The approach of foot drop in the primary health care: a case report
DOI:
https://doi.org/10.32385/rpmgf.v37i5.13066Keywords:
Foot drop, Common peroneal nerve, SteppageAbstract
Introduction: Foot drop is defined by the inability to elevate the foot due to diminished strength of the dorsiflexor muscles. To elaborate a treatment plan, it is necessary to determine its etiology. Thus, the family doctor must recognize the situations in which the management of foot drop can be done exclusively in primary health care, differentiating from those that may require observation and assessment in-hospital care.
Case description: 71-year-old man with arterial hypertension and dyslipidemia, medicated with indapamide. An appointment with the family doctor referred that, two days ago, had remained seated for two hours with the right leg crossed over the contralateral lower limb. By getting up, the patient noticed right foot numbness and inability to elevate the same foot. At the physical examination, he presented a steppage gait, with right foot drop and decreased sensitivity of the back of the foot. It was requested electromyography, which documented severe axonal damage of the right common peroneal nerve below the fibular neck, compatible with prolonged compression. The patient was submitted to physiotherapy sessions, demonstrating complete clinical resolution of foot drop after three months.

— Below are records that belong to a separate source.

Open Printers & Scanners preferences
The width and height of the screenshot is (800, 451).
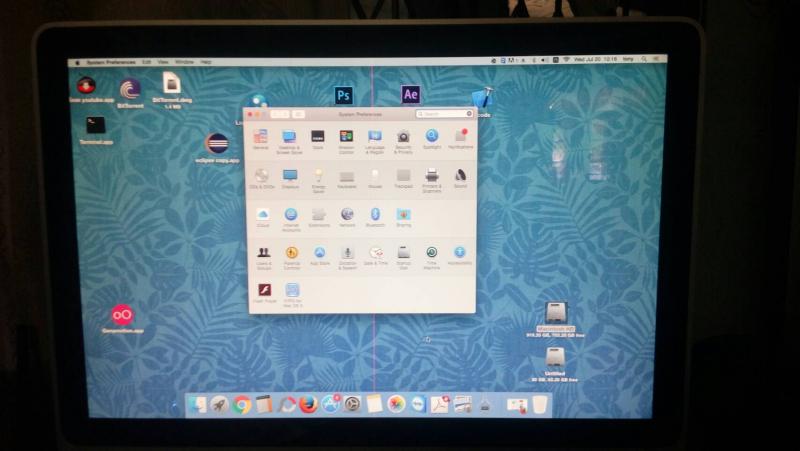coord(432,181)

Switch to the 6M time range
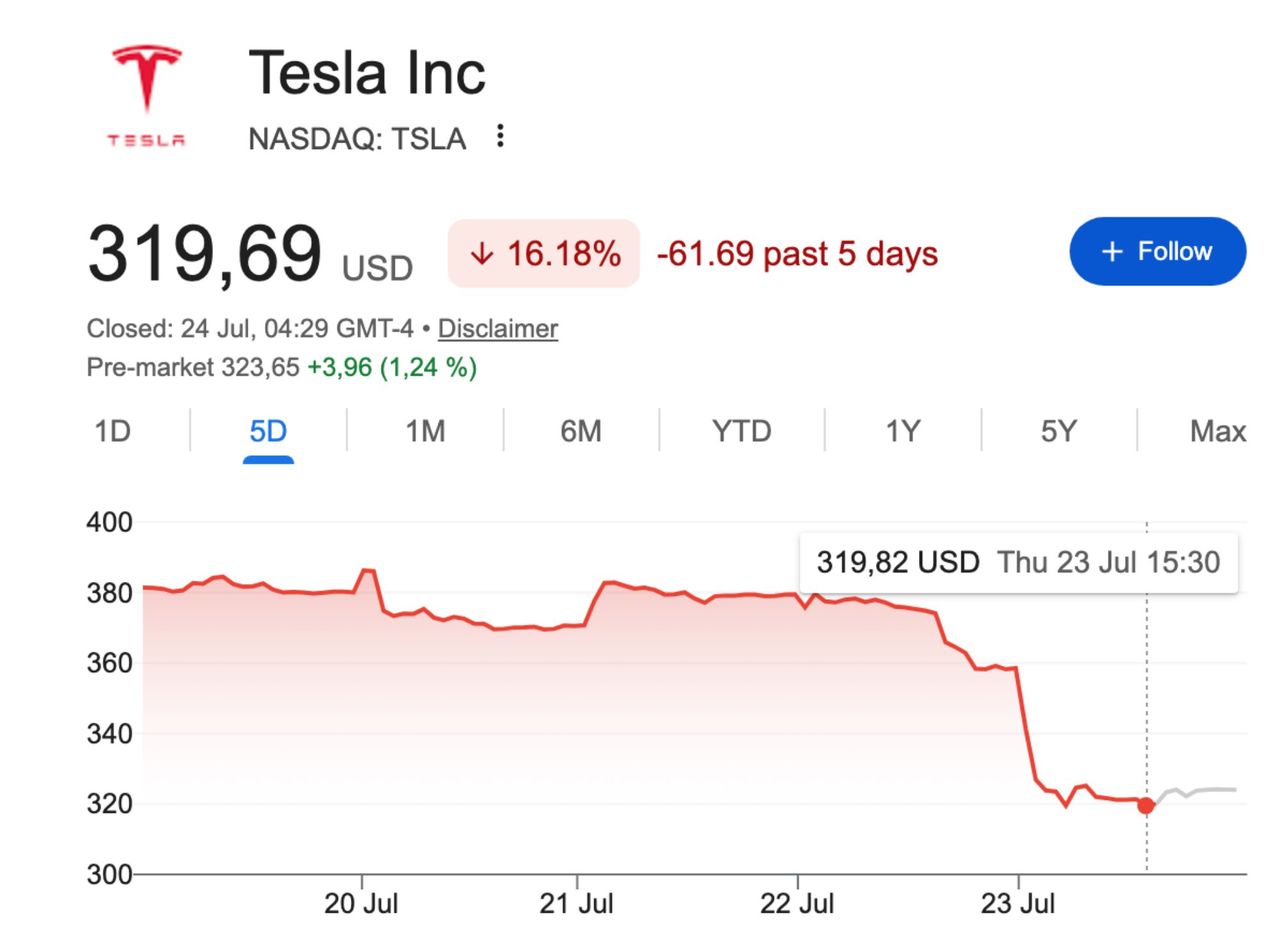[581, 431]
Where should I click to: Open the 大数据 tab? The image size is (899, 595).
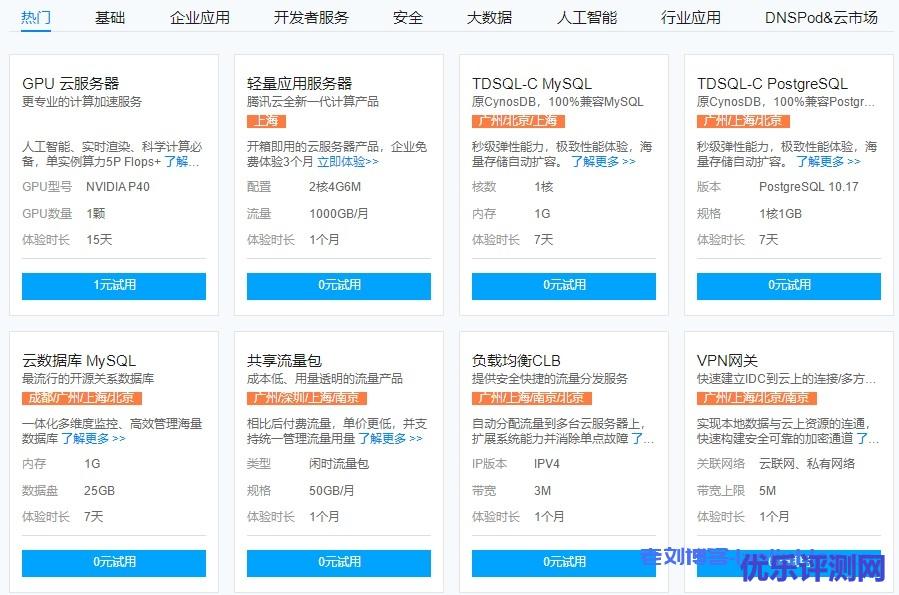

Comment: The neuropathy of the common peroneal nerve is the main cause of foot drop and the third most frequent focal neuropathy, after the median nerve and cubital nerve. Compression remains the most frequent etiology. The most affected site is at the level of the fibular neck, manifested by steppage gait, consequent to decreased strength of the dorsiflexor muscles of the foot. Even though the diagnosis is usually clinical, most of the patients require electromyography. The initial treatment tends to be conservative, with a frequent resolution of the complaints in three months. This is a condition that may be uncommon in family medicine’s clinical practice, but its approach could be, many times, managed in primary health care. It is important to know how to reassure the patients about the semiology, therapeutic approach, and prognosis.